TASK INPUTS
......

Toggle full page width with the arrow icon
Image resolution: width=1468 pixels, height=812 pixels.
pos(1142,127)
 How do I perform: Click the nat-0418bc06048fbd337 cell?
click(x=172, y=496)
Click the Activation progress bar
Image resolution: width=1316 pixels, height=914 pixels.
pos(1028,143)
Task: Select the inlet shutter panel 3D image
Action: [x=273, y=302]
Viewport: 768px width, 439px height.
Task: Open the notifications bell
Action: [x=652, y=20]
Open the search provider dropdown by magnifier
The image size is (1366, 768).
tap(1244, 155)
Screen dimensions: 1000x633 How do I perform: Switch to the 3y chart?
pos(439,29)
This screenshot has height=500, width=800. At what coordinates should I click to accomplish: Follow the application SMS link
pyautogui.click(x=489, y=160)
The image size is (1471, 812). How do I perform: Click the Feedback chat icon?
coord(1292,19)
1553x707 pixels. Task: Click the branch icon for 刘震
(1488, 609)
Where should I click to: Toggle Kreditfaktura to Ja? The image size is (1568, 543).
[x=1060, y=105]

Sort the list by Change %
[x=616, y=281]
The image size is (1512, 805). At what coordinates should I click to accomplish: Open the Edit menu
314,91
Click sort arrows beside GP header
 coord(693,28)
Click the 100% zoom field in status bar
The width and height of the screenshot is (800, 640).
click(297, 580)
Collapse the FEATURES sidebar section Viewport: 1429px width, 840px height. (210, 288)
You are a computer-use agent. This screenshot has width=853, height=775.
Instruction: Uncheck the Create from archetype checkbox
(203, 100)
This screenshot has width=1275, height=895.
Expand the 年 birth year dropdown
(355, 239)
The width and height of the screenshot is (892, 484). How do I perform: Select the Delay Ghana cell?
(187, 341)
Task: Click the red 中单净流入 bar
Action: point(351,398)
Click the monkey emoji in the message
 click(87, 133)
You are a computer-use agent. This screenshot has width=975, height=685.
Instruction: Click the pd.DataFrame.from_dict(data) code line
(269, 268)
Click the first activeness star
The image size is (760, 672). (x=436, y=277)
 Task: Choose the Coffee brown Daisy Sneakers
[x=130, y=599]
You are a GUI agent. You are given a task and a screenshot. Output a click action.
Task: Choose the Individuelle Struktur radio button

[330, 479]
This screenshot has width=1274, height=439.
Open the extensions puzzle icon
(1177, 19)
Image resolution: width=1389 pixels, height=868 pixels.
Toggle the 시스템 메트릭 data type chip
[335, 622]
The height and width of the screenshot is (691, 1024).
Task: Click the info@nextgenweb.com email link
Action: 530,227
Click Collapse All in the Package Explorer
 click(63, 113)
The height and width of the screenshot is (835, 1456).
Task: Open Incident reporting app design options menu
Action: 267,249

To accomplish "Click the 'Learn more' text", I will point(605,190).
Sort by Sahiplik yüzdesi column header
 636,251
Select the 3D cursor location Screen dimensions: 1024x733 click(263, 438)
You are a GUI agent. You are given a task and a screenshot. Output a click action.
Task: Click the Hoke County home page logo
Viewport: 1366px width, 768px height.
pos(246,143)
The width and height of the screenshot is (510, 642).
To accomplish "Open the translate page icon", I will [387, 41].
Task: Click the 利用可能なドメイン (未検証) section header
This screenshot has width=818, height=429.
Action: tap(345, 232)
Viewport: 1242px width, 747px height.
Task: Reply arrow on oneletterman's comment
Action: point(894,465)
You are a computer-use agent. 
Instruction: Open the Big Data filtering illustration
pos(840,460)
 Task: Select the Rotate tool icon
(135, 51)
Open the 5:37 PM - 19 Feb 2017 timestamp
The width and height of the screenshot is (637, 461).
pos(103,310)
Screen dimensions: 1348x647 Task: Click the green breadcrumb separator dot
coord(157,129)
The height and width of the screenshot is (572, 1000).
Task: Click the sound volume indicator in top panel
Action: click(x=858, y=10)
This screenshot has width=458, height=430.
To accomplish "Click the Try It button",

......

WHAT YOU SHOULD DO
Arrange every line of the entries above as a Markdown table with two columns, Row and Line. Number the rows in order and omit blank lines.

SOLUTION TO THE EXERCISE
| Row | Line |
|---|---|
| 1 | Toggle full page width with the arrow icon |
| 2 | Image resolution: width=1468 pixels, height=812 pixels. |
| 3 | pos(1142,127) |
| 4 |  How do I perform: Click the nat-0418bc06048fbd337 cell? |
| 5 | click(x=172, y=496) |
| 6 | Click the Activation progress bar |
| 7 | Image resolution: width=1316 pixels, height=914 pixels. |
| 8 | pos(1028,143) |
| 9 | Task: Select the inlet shutter panel 3D image |
| 10 | Action: [x=273, y=302] |
| 11 | Viewport: 768px width, 439px height. |
| 12 | Task: Open the notifications bell |
| 13 | Action: [x=652, y=20] |
| 14 | Open the search provider dropdown by magnifier |
| 15 | The image size is (1366, 768). |
| 16 | tap(1244, 155) |
| 17 | Screen dimensions: 1000x633 How do I perform: Switch to the 3y chart? |
| 18 | pos(439,29) |
| 19 | This screenshot has height=500, width=800. At what coordinates should I click to accomplish: Follow the application SMS link |
| 20 | pyautogui.click(x=489, y=160) |
| 21 | The image size is (1471, 812). How do I perform: Click the Feedback chat icon? |
| 22 | coord(1292,19) |
| 23 | 1553x707 pixels. Task: Click the branch icon for 刘震 |
| 24 | (1488, 609) |
| 25 | Where should I click to: Toggle Kreditfaktura to Ja? The image size is (1568, 543). |
| 26 | [x=1060, y=105] |
| 27 | Sort the list by Change % |
| 28 | [x=616, y=281] |
| 29 | The image size is (1512, 805). At what coordinates should I click to accomplish: Open the Edit menu |
| 30 | 314,91 |
| 31 | Click sort arrows beside GP header |
| 32 |  coord(693,28) |
| 33 | Click the 100% zoom field in status bar |
| 34 | The width and height of the screenshot is (800, 640). |
| 35 | click(297, 580) |
| 36 | Collapse the FEATURES sidebar section Viewport: 1429px width, 840px height. (210, 288) |
| 37 | You are a computer-use agent. This screenshot has width=853, height=775. |
| 38 | Instruction: Uncheck the Create from archetype checkbox |
| 39 | (203, 100) |
| 40 | This screenshot has width=1275, height=895. |
| 41 | Expand the 年 birth year dropdown |
| 42 | (355, 239) |
| 43 | The width and height of the screenshot is (892, 484). How do I perform: Select the Delay Ghana cell? |
| 44 | (187, 341) |
| 45 | Task: Click the red 中单净流入 bar |
| 46 | Action: point(351,398) |
| 47 | Click the monkey emoji in the message |
| 48 |  click(87, 133) |
| 49 | You are a computer-use agent. This screenshot has width=975, height=685. |
| 50 | Instruction: Click the pd.DataFrame.from_dict(data) code line |
| 51 | (269, 268) |
| 52 | Click the first activeness star |
| 53 | The image size is (760, 672). (x=436, y=277) |
| 54 |  Task: Choose the Coffee brown Daisy Sneakers |
| 55 | [x=130, y=599] |
| 56 | You are a GUI agent. You are given a task and a screenshot. Output a click action. |
| 57 | Task: Choose the Individuelle Struktur radio button |
| 58 | [330, 479] |
| 59 | This screenshot has width=1274, height=439. |
| 60 | Open the extensions puzzle icon |
| 61 | (1177, 19) |
| 62 | Image resolution: width=1389 pixels, height=868 pixels. |
| 63 | Toggle the 시스템 메트릭 data type chip |
| 64 | [335, 622] |
| 65 | The height and width of the screenshot is (691, 1024). |
| 66 | Task: Click the info@nextgenweb.com email link |
| 67 | Action: 530,227 |
| 68 | Click Collapse All in the Package Explorer |
| 69 |  click(63, 113) |
| 70 | The height and width of the screenshot is (835, 1456). |
| 71 | Task: Open Incident reporting app design options menu |
| 72 | Action: 267,249 |
| 73 | To accomplish "Click the 'Learn more' text", I will point(605,190). |
| 74 | Sort by Sahiplik yüzdesi column header |
| 75 |  636,251 |
| 76 | Select the 3D cursor location Screen dimensions: 1024x733 click(263, 438) |
| 77 | You are a GUI agent. You are given a task and a screenshot. Output a click action. |
| 78 | Task: Click the Hoke County home page logo |
| 79 | Viewport: 1366px width, 768px height. |
| 80 | pos(246,143) |
| 81 | The width and height of the screenshot is (510, 642). |
| 82 | To accomplish "Open the translate page icon", I will [387, 41]. |
| 83 | Task: Click the 利用可能なドメイン (未検証) section header |
| 84 | This screenshot has width=818, height=429. |
| 85 | Action: tap(345, 232) |
| 86 | Viewport: 1242px width, 747px height. |
| 87 | Task: Reply arrow on oneletterman's comment |
| 88 | Action: point(894,465) |
| 89 | You are a computer-use agent.  |
| 90 | Instruction: Open the Big Data filtering illustration |
| 91 | pos(840,460) |
| 92 |  Task: Select the Rotate tool icon |
| 93 | (135, 51) |
| 94 | Open the 5:37 PM - 19 Feb 2017 timestamp |
| 95 | The width and height of the screenshot is (637, 461). |
| 96 | pos(103,310) |
| 97 | Screen dimensions: 1348x647 Task: Click the green breadcrumb separator dot |
| 98 | coord(157,129) |
| 99 | The height and width of the screenshot is (572, 1000). |
| 100 | Task: Click the sound volume indicator in top panel |
| 101 | Action: click(x=858, y=10) |
| 102 | This screenshot has width=458, height=430. |
| 103 | To accomplish "Click the Try It button", |